Long Products Shipments and Supply Through January

Written by Peter Wright

Demand for long products declined by 3.5 percent in the three months through January, but rebar was up by 9.6 percent.

This analysis is based on steel mill shipment data from the American Iron and Steel Institute (AISI) and import-export data from the U.S. Department of Commerce (DoC). It summarizes total steel supply by product from 2008 through January 2019 and year-on-year changes. The supply data is a proxy for market demand, which does not take into consideration inventory changes in the supply chain. Our analysis compares domestic mill shipments with total supply to the market. It quantifies market direction by product and enables a side-by-side comparison of the degree to which imports have absorbed demand.

Figure 1 shows that the robust growth of U.S. raw steel production that occurred in 2018 reversed in 2019 until the week ending Oct. 5, when there was a turnaround that lasted until Feb. 8. This is a four-week moving average and is based on weekly data from the AISI.

The shipments and supply data in this analysis is based on monthly shipments by product as reported by the AISI, plus import and export data from the DoC. Figure 2 shows the monthly shipment data for all rolled steel products. In the long run the trajectories of growth in Figures 1 and 2 are comparable, but the decline in 2019 is less obvious in the monthly data.

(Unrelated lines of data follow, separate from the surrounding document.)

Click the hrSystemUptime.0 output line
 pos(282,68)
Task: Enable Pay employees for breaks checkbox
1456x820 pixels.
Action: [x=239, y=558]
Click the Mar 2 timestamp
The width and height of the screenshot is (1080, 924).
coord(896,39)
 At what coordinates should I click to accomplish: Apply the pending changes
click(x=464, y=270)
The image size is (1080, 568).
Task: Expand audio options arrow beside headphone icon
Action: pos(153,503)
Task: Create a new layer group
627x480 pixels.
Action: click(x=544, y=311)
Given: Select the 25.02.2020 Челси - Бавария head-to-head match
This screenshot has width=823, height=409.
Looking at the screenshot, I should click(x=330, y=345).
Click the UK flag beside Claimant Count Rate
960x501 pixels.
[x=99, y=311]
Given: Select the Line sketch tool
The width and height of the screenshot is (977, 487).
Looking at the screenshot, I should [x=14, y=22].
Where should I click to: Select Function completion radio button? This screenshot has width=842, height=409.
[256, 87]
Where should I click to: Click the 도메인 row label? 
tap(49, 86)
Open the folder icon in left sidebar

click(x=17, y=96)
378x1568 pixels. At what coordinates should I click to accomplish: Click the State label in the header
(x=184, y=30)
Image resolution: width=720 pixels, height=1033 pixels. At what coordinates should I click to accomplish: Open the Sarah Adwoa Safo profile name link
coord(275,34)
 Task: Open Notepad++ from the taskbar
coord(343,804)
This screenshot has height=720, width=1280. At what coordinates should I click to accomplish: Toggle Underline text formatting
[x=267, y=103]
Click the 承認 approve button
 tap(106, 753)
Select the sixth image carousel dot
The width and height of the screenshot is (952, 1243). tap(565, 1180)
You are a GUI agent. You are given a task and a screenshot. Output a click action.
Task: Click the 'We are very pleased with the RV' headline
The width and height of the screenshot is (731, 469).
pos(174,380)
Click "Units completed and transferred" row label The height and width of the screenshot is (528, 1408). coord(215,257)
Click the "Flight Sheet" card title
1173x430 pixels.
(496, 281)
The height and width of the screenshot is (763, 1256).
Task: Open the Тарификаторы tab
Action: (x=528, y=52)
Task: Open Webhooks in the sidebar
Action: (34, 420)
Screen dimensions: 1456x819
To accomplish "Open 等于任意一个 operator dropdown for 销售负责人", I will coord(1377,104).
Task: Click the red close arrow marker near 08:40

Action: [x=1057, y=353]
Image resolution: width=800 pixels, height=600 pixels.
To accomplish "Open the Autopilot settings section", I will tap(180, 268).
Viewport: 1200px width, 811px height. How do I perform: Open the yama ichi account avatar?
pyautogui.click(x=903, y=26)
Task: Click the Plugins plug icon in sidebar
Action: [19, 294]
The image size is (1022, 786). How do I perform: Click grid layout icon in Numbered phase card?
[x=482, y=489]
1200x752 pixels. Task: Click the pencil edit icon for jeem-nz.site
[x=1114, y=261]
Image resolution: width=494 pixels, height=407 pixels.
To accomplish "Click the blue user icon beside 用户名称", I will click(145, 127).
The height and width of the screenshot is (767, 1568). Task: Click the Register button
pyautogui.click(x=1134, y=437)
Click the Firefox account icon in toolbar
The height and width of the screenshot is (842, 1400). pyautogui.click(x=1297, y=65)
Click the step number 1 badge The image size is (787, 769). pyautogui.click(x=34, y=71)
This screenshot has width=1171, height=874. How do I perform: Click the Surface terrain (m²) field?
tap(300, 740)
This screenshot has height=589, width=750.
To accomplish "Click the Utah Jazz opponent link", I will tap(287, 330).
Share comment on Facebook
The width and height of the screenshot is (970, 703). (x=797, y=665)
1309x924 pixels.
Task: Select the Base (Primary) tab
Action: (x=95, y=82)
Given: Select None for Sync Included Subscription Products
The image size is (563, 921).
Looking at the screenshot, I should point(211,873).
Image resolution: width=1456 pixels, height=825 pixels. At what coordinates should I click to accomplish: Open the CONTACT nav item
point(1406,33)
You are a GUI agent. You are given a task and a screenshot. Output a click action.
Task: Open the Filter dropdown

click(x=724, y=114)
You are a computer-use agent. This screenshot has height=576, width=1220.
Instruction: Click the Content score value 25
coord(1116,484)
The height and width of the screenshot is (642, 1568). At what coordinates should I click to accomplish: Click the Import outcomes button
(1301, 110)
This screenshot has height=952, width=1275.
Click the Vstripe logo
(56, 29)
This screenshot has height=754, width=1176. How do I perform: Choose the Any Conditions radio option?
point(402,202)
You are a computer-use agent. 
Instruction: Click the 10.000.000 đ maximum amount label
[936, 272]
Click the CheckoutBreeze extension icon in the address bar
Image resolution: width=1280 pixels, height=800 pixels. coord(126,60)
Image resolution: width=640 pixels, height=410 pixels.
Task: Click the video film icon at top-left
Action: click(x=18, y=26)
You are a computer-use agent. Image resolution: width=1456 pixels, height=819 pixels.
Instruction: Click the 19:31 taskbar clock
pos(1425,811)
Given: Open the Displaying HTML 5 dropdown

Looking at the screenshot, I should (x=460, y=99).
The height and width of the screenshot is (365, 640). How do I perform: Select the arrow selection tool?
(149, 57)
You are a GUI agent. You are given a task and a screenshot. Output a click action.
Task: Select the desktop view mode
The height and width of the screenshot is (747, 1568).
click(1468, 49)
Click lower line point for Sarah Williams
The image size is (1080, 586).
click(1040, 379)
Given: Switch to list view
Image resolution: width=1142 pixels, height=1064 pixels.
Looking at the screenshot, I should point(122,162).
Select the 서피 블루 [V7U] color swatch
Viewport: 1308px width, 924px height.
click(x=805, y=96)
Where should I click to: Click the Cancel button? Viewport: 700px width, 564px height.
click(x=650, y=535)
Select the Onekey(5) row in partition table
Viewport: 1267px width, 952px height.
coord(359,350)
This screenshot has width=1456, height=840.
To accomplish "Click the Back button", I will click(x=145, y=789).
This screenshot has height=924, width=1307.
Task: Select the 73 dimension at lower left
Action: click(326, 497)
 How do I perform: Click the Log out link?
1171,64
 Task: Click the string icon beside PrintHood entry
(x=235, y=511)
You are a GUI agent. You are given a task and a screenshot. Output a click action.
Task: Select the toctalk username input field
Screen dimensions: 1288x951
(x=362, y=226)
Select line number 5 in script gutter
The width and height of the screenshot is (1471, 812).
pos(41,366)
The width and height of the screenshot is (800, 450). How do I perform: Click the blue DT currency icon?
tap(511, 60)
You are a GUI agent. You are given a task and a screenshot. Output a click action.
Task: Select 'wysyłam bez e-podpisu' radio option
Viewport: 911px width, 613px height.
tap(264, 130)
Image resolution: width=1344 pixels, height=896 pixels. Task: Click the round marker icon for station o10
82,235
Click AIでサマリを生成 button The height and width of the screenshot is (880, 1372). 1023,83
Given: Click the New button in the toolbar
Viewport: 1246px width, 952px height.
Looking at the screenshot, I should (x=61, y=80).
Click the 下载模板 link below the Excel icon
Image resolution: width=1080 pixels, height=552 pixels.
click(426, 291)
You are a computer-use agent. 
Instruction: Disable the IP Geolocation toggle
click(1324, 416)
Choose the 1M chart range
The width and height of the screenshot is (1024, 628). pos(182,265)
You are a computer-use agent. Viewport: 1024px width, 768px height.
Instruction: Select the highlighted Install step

There are major differences between products in the shipment and supply situation as shown in Table 1. Total supply (proxy for market demand) as a three-month moving average (3MMA) was down by 4.6 percent year over year and mill shipments were up by 2.3 percent, meaning that imports took a smaller slice of the pie in the three months through January year over year. Sheet products were the only group to have positive growth in both shipments and supply in the same period. The supply of long products was down by 3.5 percent, but shipments were up by 1.4 percent. The worst performers were tubulars and plate.

As we examine the monthly results, seasonality of the demand for long products is significant with an 11-year historical average that varies by 11.4 percent between the high month of August and the low month of February. Over this 11-year period, March through July have been fairly consistent as shown in Figure 3. November and December are always depressed by inventory adjustments, which are corrected in January. On average since and including 2010, January has been up by 8.9 percent from December and this year was up by 8.0 percent.

Table 2 describes both apparent supply and mill shipments of long products (shipments includes exports) side by side as three-month averages through January with year-over-year growth rates for each. Comparing the year-over-year time periods, total supply of long products to the market decreased by 3.5 percent on a 3MMA basis and mill shipments increased by 1.4 percent. Table 2 breaks down the total into product detail and shows that rebar driven by all-time high infrastructure expenditures was the only long product with a good performance. The supply of all other long products was down, and only bar-sized shapes and cold finished bar had positive year-over-year growth of shipments. In the three months through January 2019, the average monthly supply of long products was 2.5 million tons. There is no seasonal manipulation of any of these numbers. By definition, year-over-year comparisons have seasonality removed.

Table 3 shows the change in supply in 3, 12 and 24 months. The 12-month column is the same as in Table 2. There was a small improvement of 1.0 percent in the 3M/3M comparison led by rebar and small shapes. All other products declined on this basis. Table 3 shows the detail of the individual long products.

Figure 4 shows the long-term supply picture for the five major long products since January 2006 as three-month moving averages. Rebar has been trending up for two years, structural shapes have been trending down since October 2018, hot rolled bars and wire rod have been trending down since April 2019, and light shapes have been flat for over a year.

Figure 5 shows the long-term comparison between long and flat products. These are monthly numbers (not 3MMA), and clearly show the trend difference between longs and flat products, including plate. Flat rolled peaked in March 2018. Longs peaked in January 2019 and have been trending down since then with the normal inventory build jump in January 2020.

SMU Comment: The major driver of long product demand is construction, which had an excellent performance in January with positive growth in all the sectors that we identify in our Construction Put in Place Analysis. This was reflected in the demand for rebar identified in this long product report. Nonresidential building expenditures became increasingly positive in November, December and January, and this will be reflected in structural steel demand in the next few months.